## REQUIRED ACTION
In the records below, find the line with "Image resolution: width=909, height=2576." and repeat it and every line after it, exactly, without any pictures.

↓↓↓

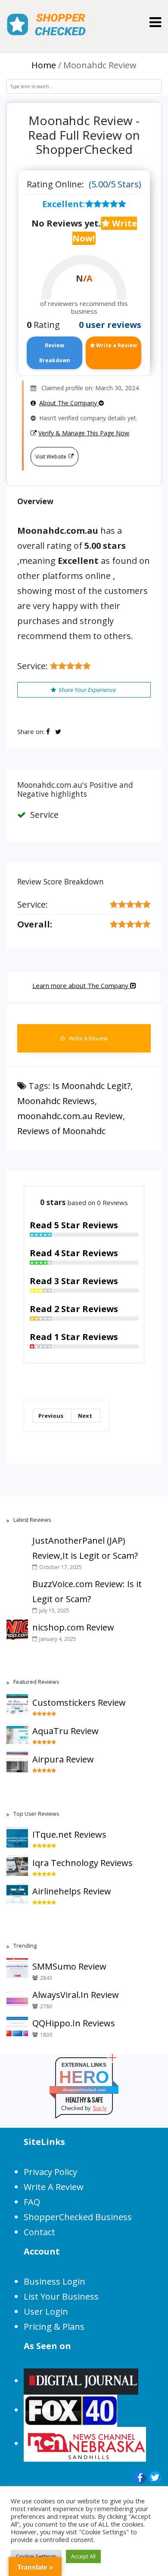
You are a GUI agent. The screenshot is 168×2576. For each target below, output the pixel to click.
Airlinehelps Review (71, 1891)
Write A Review (88, 1038)
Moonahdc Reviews (56, 1101)
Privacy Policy (50, 2172)
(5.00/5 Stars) (115, 184)
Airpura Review (63, 1759)
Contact (39, 2232)
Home (43, 65)
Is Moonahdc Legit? (92, 1086)
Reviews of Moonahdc (61, 1131)
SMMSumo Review (69, 1966)
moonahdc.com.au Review (70, 1116)
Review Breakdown (54, 353)
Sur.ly (100, 2108)
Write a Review (116, 345)
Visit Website (50, 456)
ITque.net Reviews (69, 1834)
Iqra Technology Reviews (82, 1863)
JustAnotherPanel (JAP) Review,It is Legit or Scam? (85, 1548)
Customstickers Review (79, 1702)
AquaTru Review (65, 1731)
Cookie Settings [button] (36, 2556)
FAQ (32, 2202)
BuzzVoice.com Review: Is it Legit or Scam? (87, 1591)
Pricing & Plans (54, 2326)
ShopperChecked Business (78, 2217)
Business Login (54, 2281)
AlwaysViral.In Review (75, 1995)
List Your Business (61, 2296)
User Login (46, 2311)
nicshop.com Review (73, 1627)
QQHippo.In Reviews (73, 2023)
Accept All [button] (83, 2556)
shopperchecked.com (84, 2089)
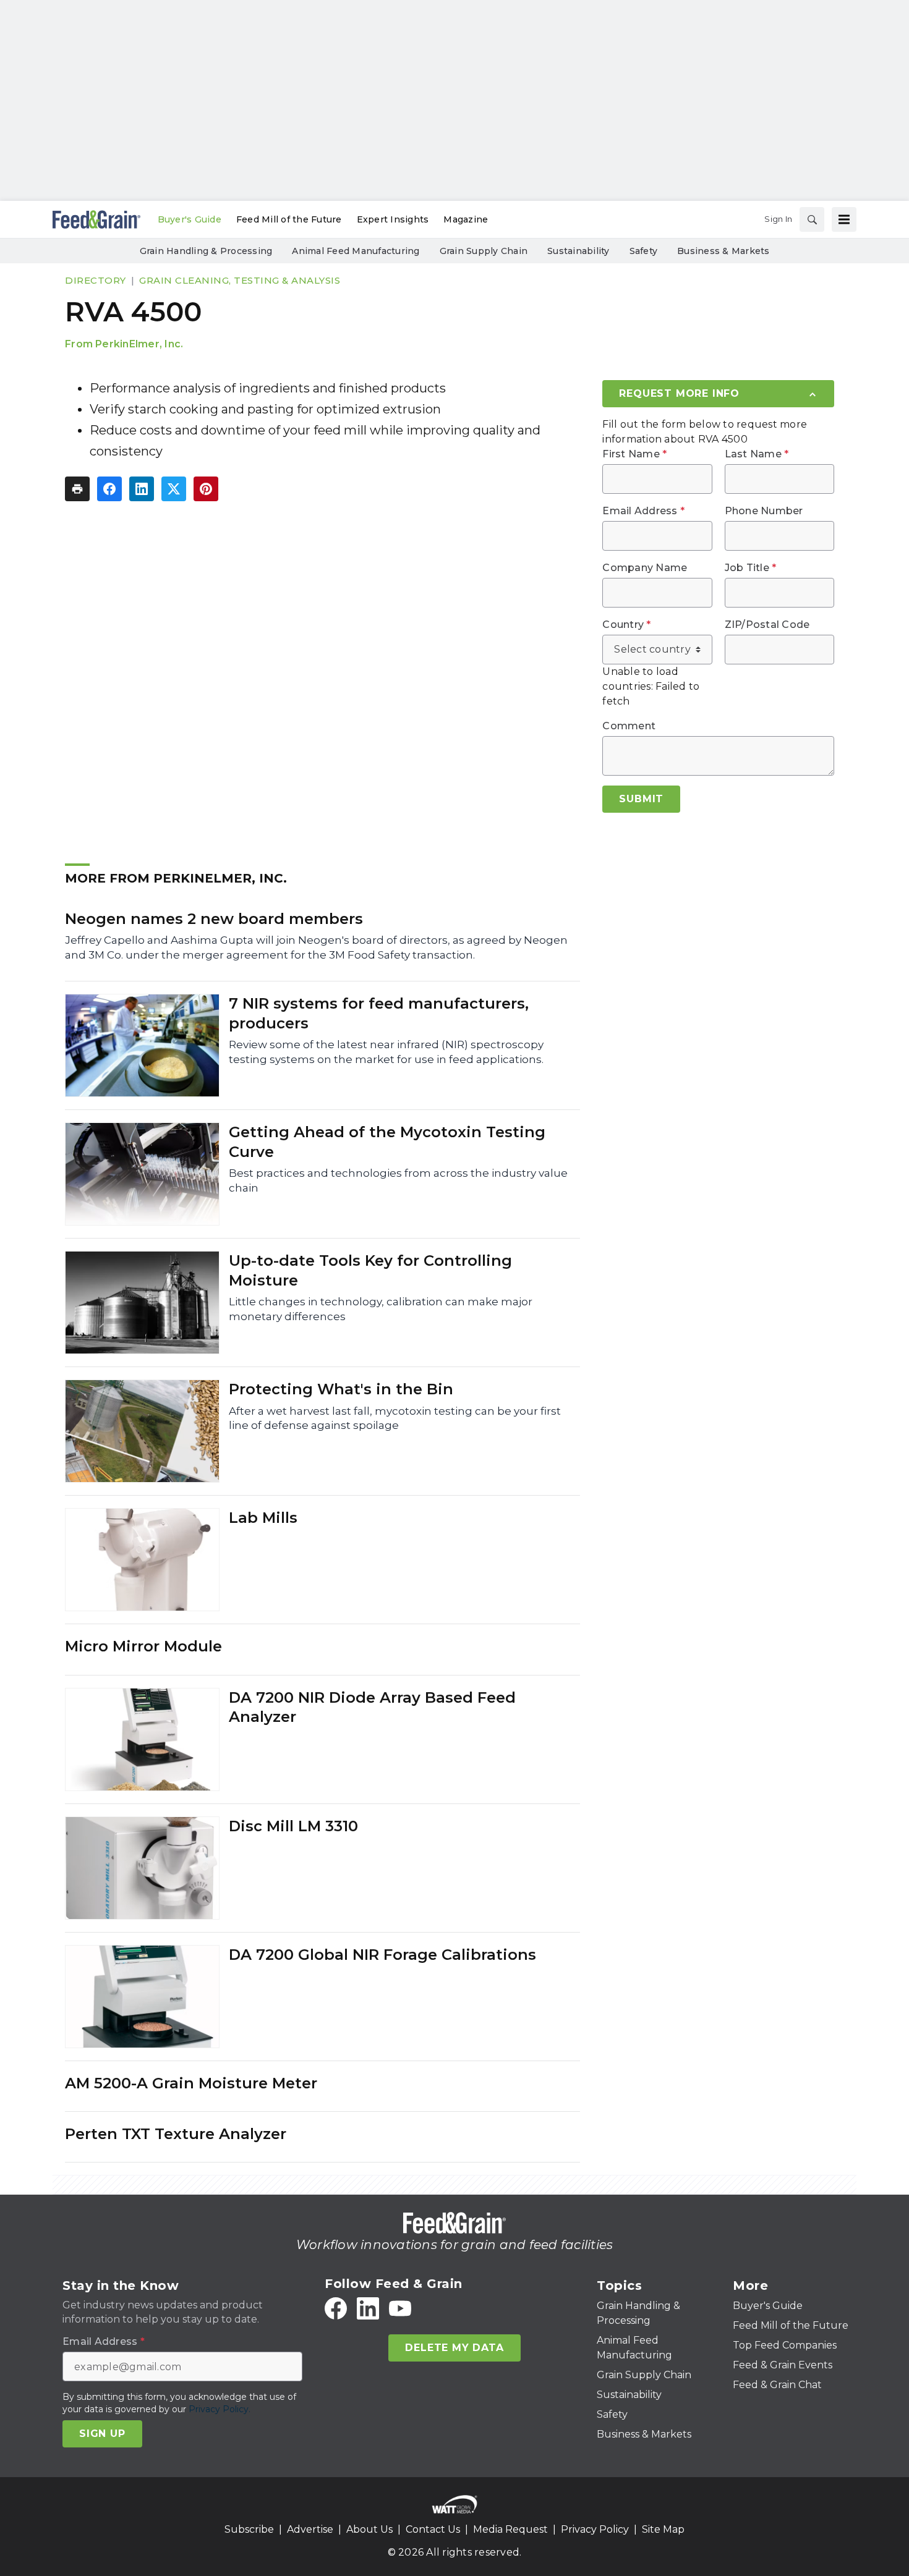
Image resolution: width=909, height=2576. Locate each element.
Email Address (643, 511)
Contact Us (433, 2529)
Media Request (510, 2529)
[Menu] (844, 219)
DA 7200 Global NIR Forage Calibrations (382, 1955)
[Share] (109, 489)
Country (626, 625)
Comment (628, 726)
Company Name (644, 568)
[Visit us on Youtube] (400, 2308)
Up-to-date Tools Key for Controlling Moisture (370, 1270)
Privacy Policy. (219, 2409)
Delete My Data (454, 2348)
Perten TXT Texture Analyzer (175, 2134)
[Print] (77, 489)
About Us (369, 2529)
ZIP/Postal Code (767, 625)
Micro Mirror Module (143, 1646)
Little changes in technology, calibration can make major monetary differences (380, 1309)
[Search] (812, 219)
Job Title (751, 568)
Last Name (757, 454)
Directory (95, 280)
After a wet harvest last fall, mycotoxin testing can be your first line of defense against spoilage (395, 1418)
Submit (641, 799)
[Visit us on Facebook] (336, 2308)
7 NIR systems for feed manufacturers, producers (379, 1013)
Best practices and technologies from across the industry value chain (398, 1180)
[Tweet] (173, 489)
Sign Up (102, 2433)
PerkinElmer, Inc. (139, 344)
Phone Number (764, 511)
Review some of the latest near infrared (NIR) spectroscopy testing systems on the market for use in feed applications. (386, 1052)
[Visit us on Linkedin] (368, 2308)
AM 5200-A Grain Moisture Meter (191, 2083)
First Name (634, 454)
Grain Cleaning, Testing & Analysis (239, 280)
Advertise (310, 2529)
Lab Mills (263, 1518)
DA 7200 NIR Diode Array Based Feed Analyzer (372, 1707)
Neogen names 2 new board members (214, 919)
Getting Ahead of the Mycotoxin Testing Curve (387, 1141)
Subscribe (249, 2529)
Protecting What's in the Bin (341, 1389)
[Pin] (206, 489)
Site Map (663, 2529)
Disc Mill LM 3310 (293, 1826)
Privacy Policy (595, 2529)
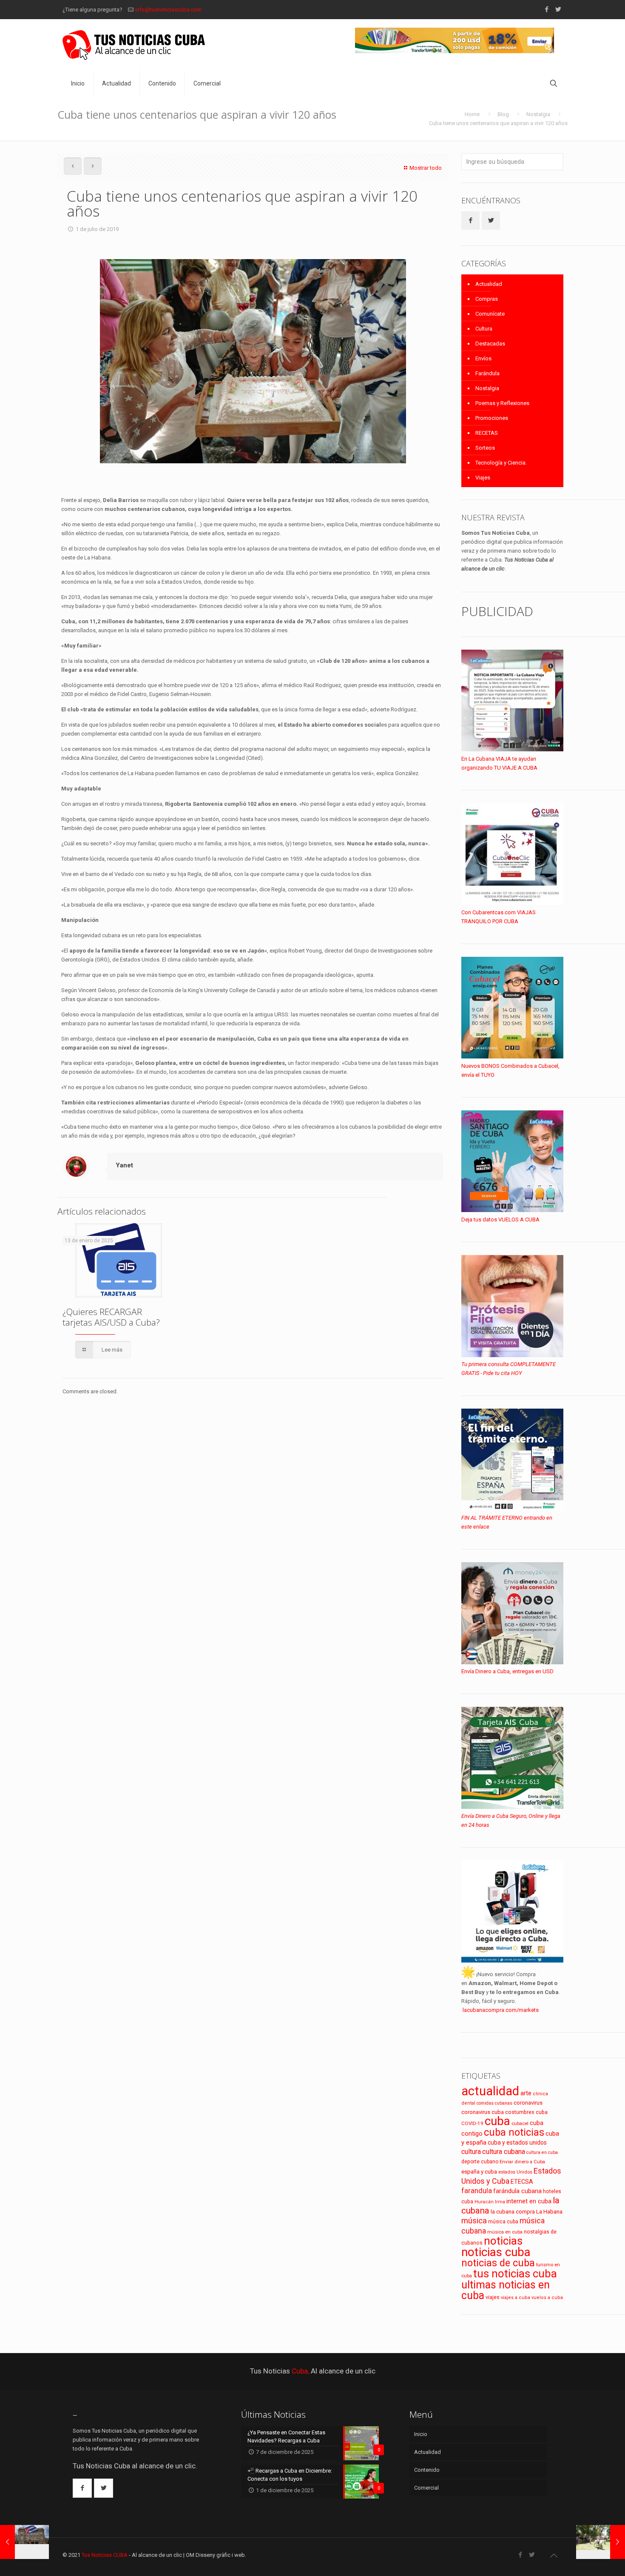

↑↑↑

## ANSWER BOX
Image resolution: width=909, height=2576. Locate each element.
Email Address (643, 511)
Contact Us (433, 2529)
Media Request (510, 2529)
[Menu] (844, 219)
DA 7200 Global NIR Forage Calibrations (382, 1955)
[Share] (109, 489)
Country (626, 625)
Comment (628, 726)
Company Name (644, 568)
[Visit us on Youtube] (400, 2308)
Up-to-date Tools Key for Controlling Moisture (370, 1270)
Privacy Policy. (219, 2409)
Delete My Data (454, 2348)
Perten TXT Texture Analyzer (175, 2134)
[Print] (77, 489)
About Us (369, 2529)
ZIP/Postal Code (767, 625)
Micro Mirror Module (143, 1646)
Little changes in technology, calibration can make major monetary differences (380, 1309)
[Search] (812, 219)
Job Title (751, 568)
Last Name (757, 454)
Directory (95, 280)
After a wet harvest last fall, mycotoxin testing can be your first line of defense against spoilage (395, 1418)
Submit (641, 799)
[Visit us on Facebook] (336, 2308)
7 NIR systems for feed manufacturers, producers (379, 1013)
Best practices and technologies from across the industry value chain (398, 1180)
[Tweet] (173, 489)
Sign Up (102, 2433)
PerkinElmer, Inc. (139, 344)
Phone Number (764, 511)
Review some of the latest near infrared (NIR) spectroscopy testing systems on the market for use in feed applications. (386, 1052)
[Visit us on Linkedin] (368, 2308)
AM 5200-A Grain Moisture Meter (191, 2083)
First Name (634, 454)
Grain Cleaning, Testing & Analysis (239, 280)
Advertise (310, 2529)
Lab Mills (263, 1518)
DA 7200 NIR Diode Array Based Feed Analyzer (372, 1707)
Neogen names 2 new board members (214, 919)
Getting Ahead of the Mycotoxin Testing Curve (387, 1141)
Subscribe (249, 2529)
Protecting What's in the Bin (341, 1389)
[Pin] (206, 489)
Site Map (663, 2529)
Disc Mill LM 3310 (293, 1826)
Privacy Policy (595, 2529)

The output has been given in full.